The first parade of the KKK in Minnesota was held in Albert Lea. Also thought to be the first Minnesota KKK ceremonial wedding was held Feb. 11, 1925, in Albert Lea: “All marched to the altar and formed around a large blazing cross — the only light in the room — where a Klansman ring ceremony was … performed.” At the foot of the cross were the Holy Bible and a great United States flag.

Robed Knights interrupted a dance in Myrtle.  A 19-year-old girl told her cousin that she was at that dance above a store on the main street of Myrtle. During the dance, two Albert Lea businessmen came up the stairs with their followers, all wearing sheets and hoods. One man uncovered his face, said a prayer, then told them to go back to their dancing.  She said it “frightened the life out of her!”
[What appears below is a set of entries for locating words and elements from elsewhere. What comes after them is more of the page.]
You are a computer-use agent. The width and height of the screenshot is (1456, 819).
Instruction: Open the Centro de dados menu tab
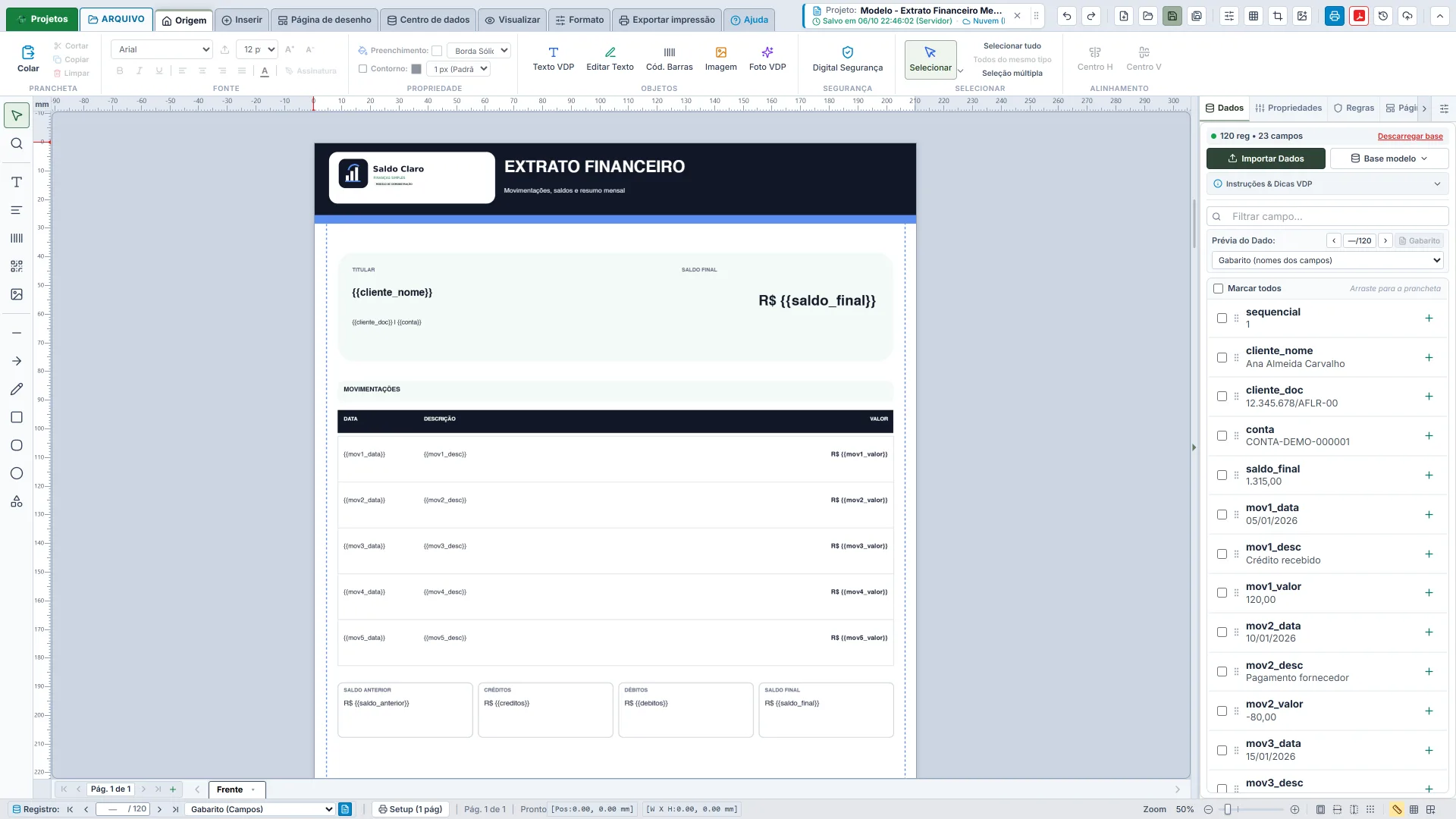tap(428, 20)
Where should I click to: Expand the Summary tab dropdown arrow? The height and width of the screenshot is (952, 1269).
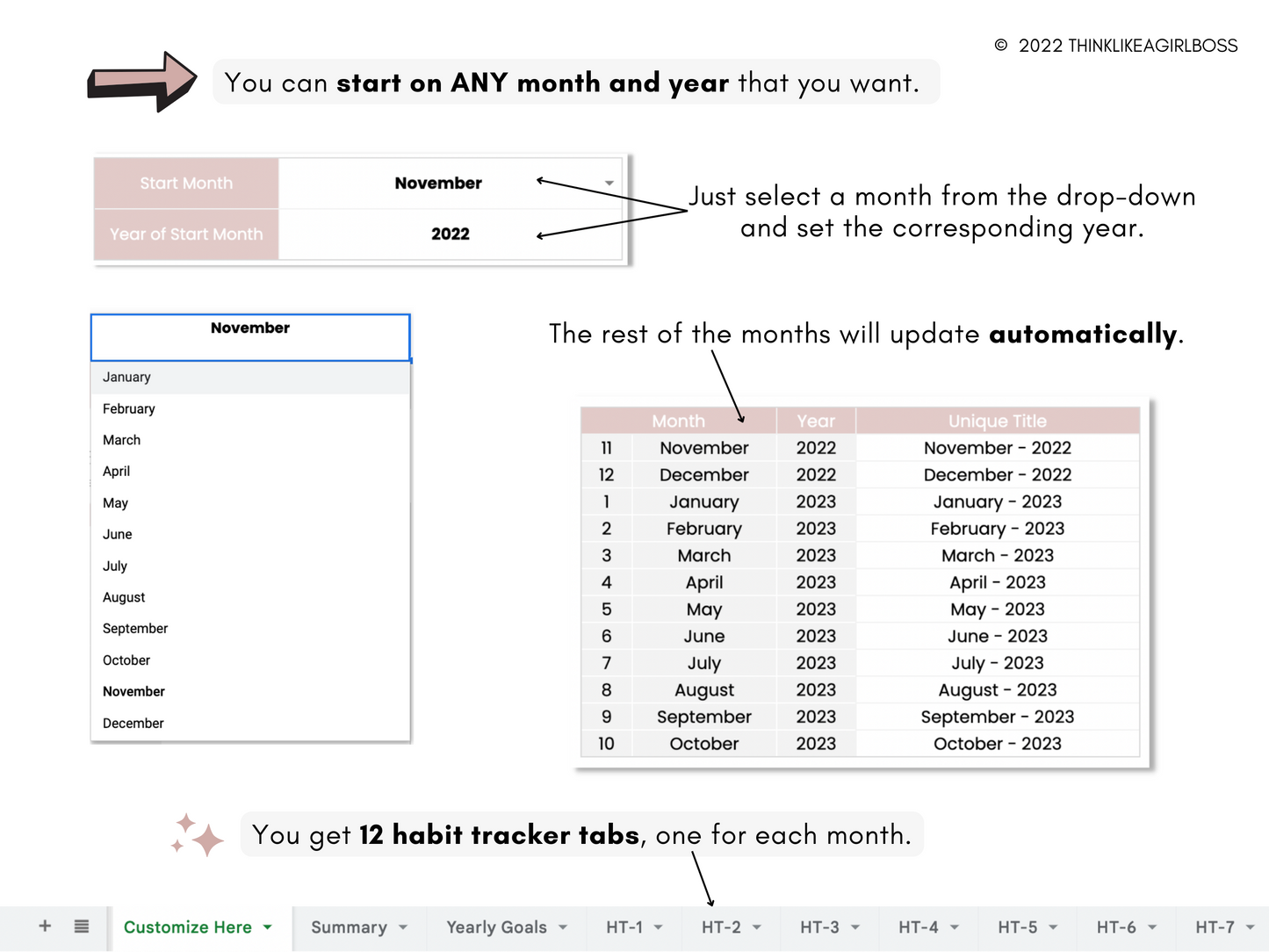click(x=403, y=927)

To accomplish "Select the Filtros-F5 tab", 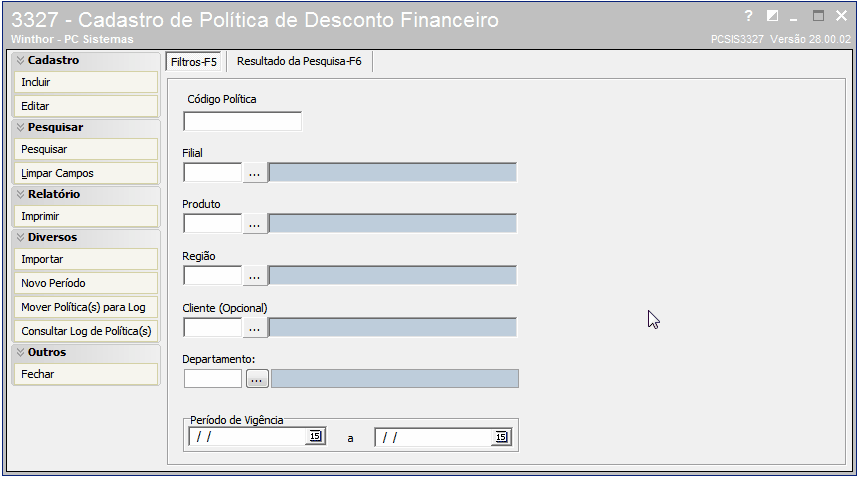I will (193, 62).
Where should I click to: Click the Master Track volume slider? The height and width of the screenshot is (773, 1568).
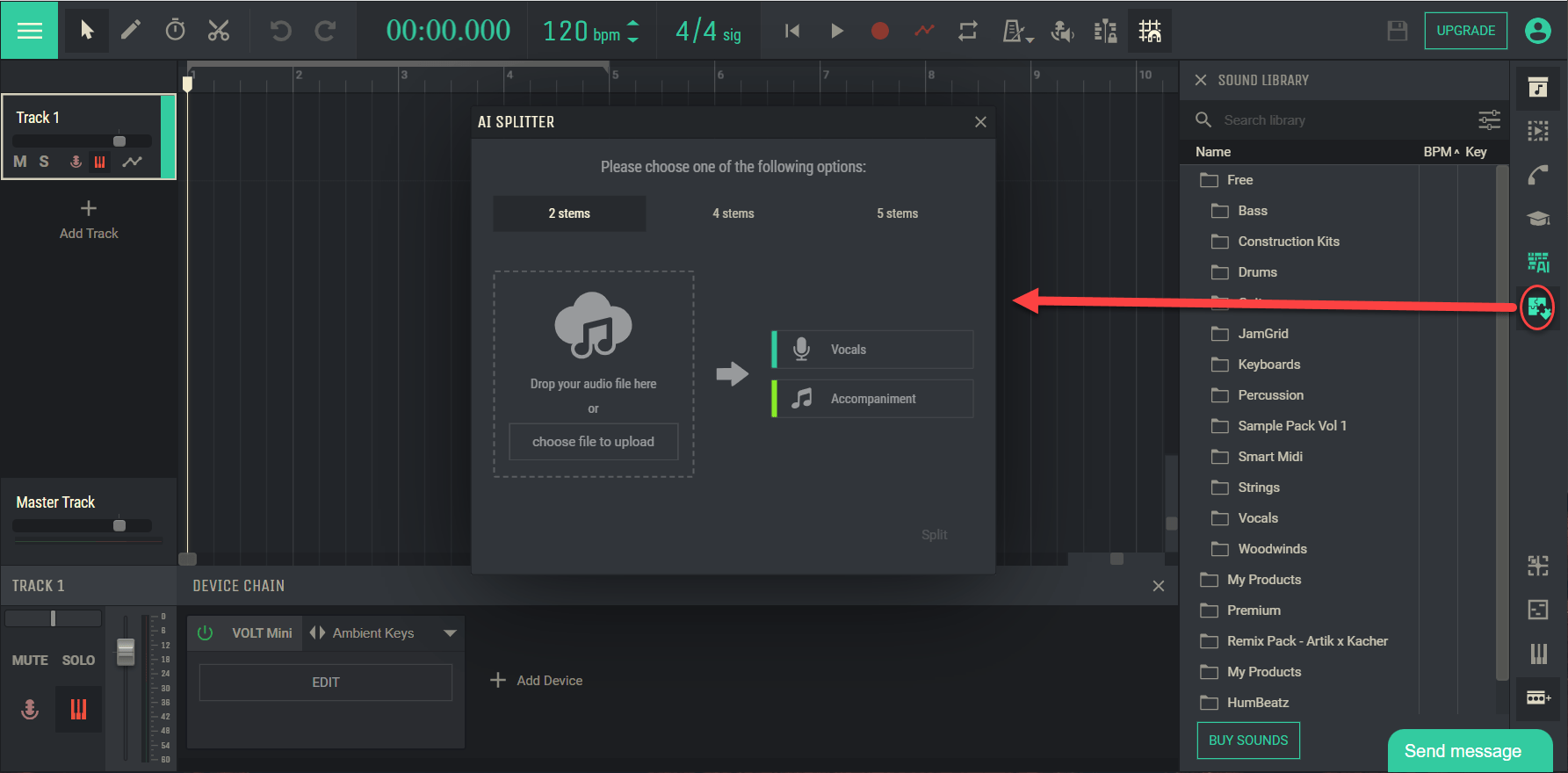click(x=119, y=525)
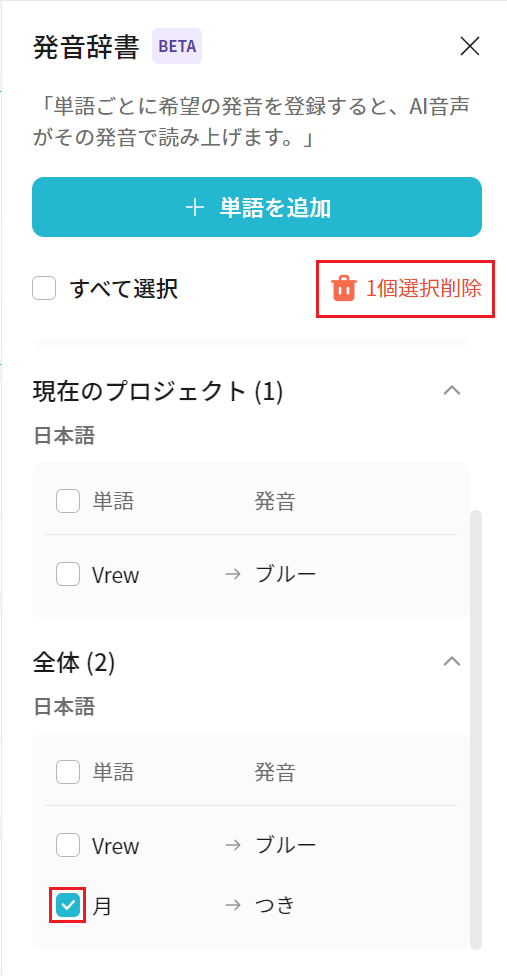Viewport: 507px width, 976px height.
Task: Click the arrow next to Vrew in 現在のプロジェクト
Action: pyautogui.click(x=233, y=574)
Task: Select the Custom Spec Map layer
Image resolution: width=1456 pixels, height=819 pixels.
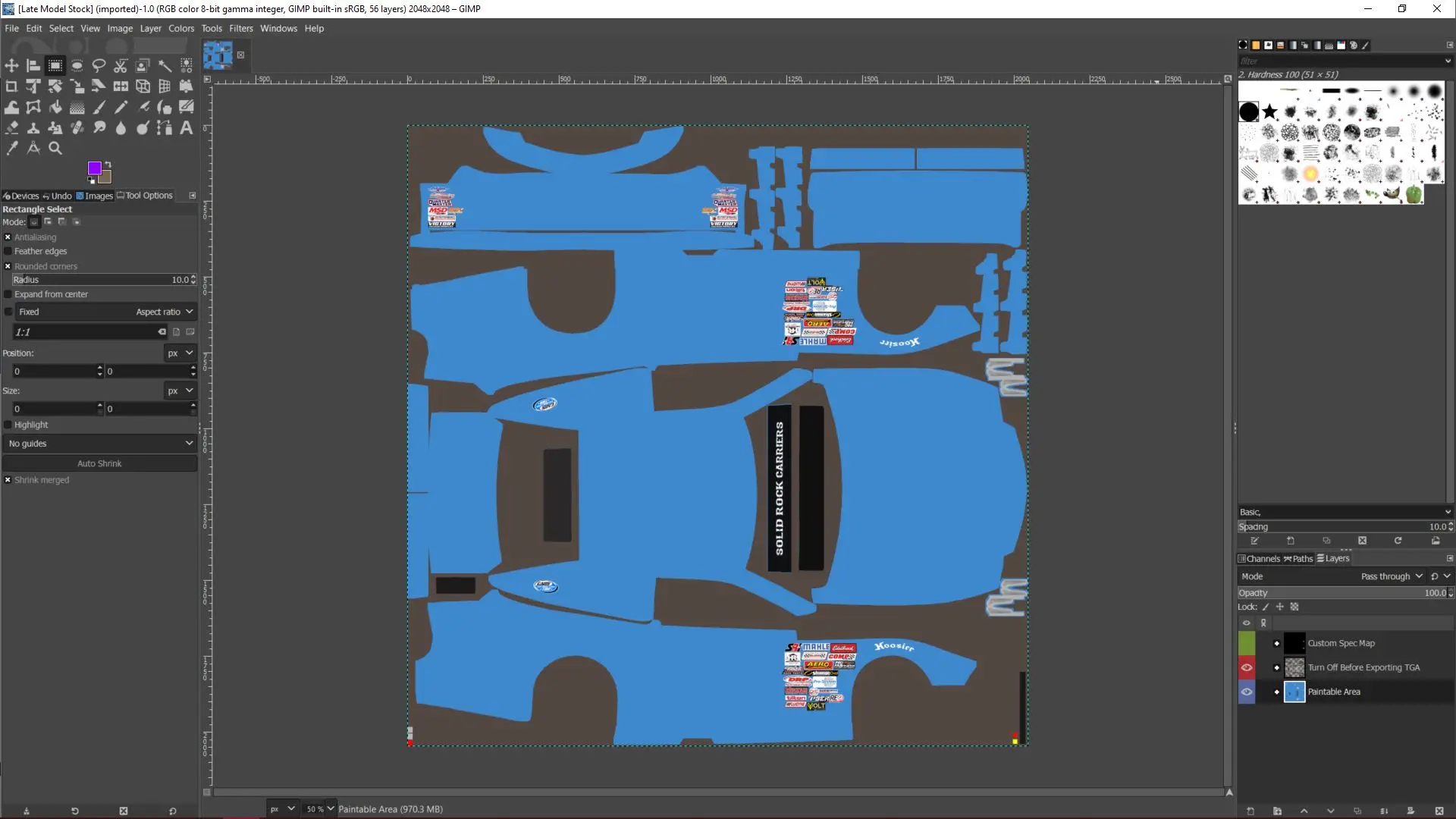Action: point(1341,643)
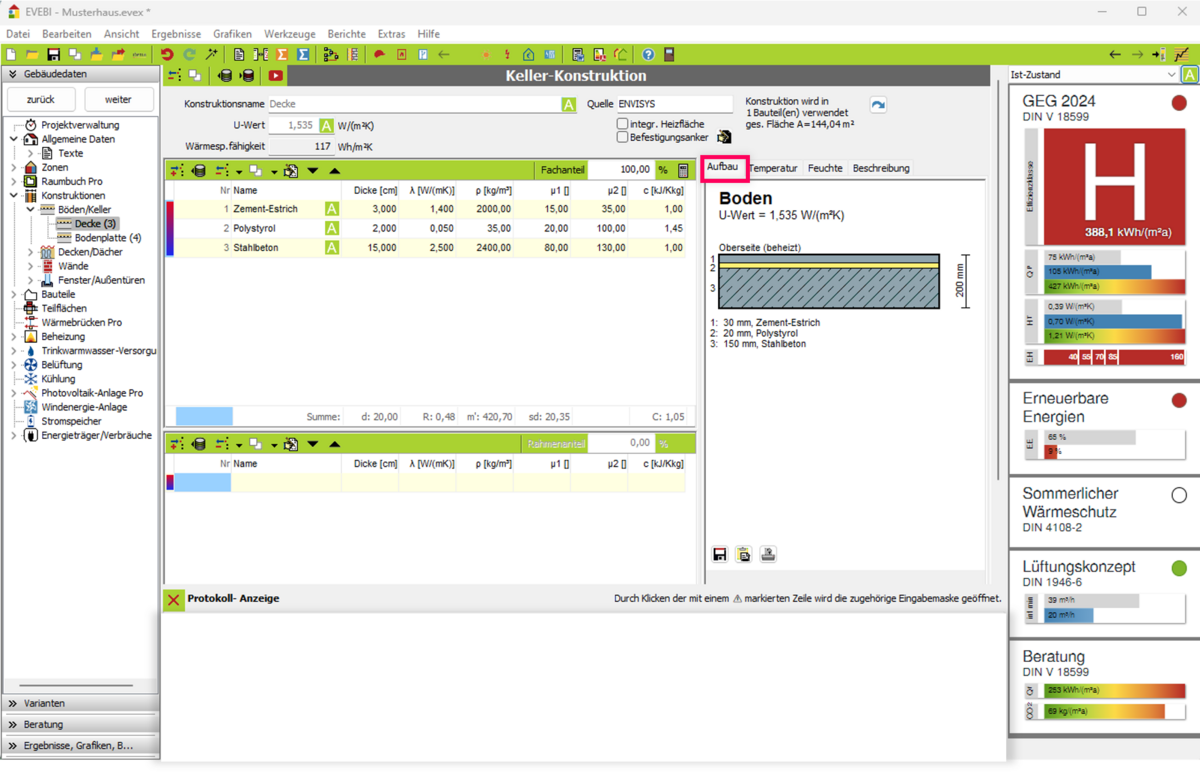Click the save floppy disk icon in main toolbar
The image size is (1200, 772).
[x=54, y=54]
On other occasions crosses were burned in Glenville, Austin and on three Broadway corners in Albert Lea. The attraction of the KKK in that decade was Cross, Bible, family morality, belonging to the “better element” and large American flags. Recruiting was regularly done in Protestant churches. There was a strong emphasis on secrecy while proclaiming patriotism and calling for a return to morality. Hooded robes, initiation ceremonies, grand parade, grand titles and curtained windows of autos leaving the scenes of KKK gatherings were described in newspapers of Albert Lea, Austin, Owatonna, Northfield and Ellendale.

Lynching was common in the late 1860s, post-Civil War time. Three black circus workers were lynched in Duluth, June 1920, by a white mob. An estimated 10,000 gathered to watch. In the mid-20th century civil rights turbulence included KKK lynchings. The ’20s for the KKK was a popular social movement, a movement using the weapons of intimidation, fear and hate.

Our society continues to suffer hate, fostered by fear of change, fear of “the other,” fear of lost privilege, fear of erosion of long held beliefs, fear of being called un-American and fear of an uncertain future. I support “separation of church and hate.”

 

Thoburn F. Thompson is a member of the Albert Lea Human Rights Commisssion.